Der Entwurf sieht vor, dass die großen Firmen der Paketzustellbranche künftig auch für korrekte Arbeitsbedingungen und die Zahlung von Sozialabgaben bei ihren Subunternehmen verantwortlich sein sollen. Der juristische Begriff dafür lautet Nachunternehmerhaftung. Ähnliche Regelungen gibt es bisher nur in der Fleisch- und der Baubranche. Reimann führte bei der Vorstellung der Initiative auch das Gesetz zur Sicherung von Arbeitnehmerrechten in der Fleischwirtschaft von 2017 als Vorbild an.

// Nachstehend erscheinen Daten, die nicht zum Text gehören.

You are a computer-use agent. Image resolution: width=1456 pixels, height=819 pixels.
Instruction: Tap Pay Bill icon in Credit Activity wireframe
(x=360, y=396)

Gerade durch die Einbindung der Subunternehmen entstünden oft unübersichtliche Beauftragungsketten, ist die Beobachtung der Gewerkschaft Verdi. „Bislang sagen die großen Unternehmen in der Paketzustellerbranche: „,Wir haben Verträge mit Subunternehmen und sind für deren Bedingungen nicht zuständig’“, sagte Matthias Büschking, Sprecher des Verdi-Landesbezirks Niedersachsen und Bremen. Habe die Initiative Erfolg, dann werde damit eine langjährige Forderung der Gewerkschaft umgesetzt. „Noch besser wäre es allerdings, wenn komplett auf Outsourcing verzichtet würde“, so Büschking.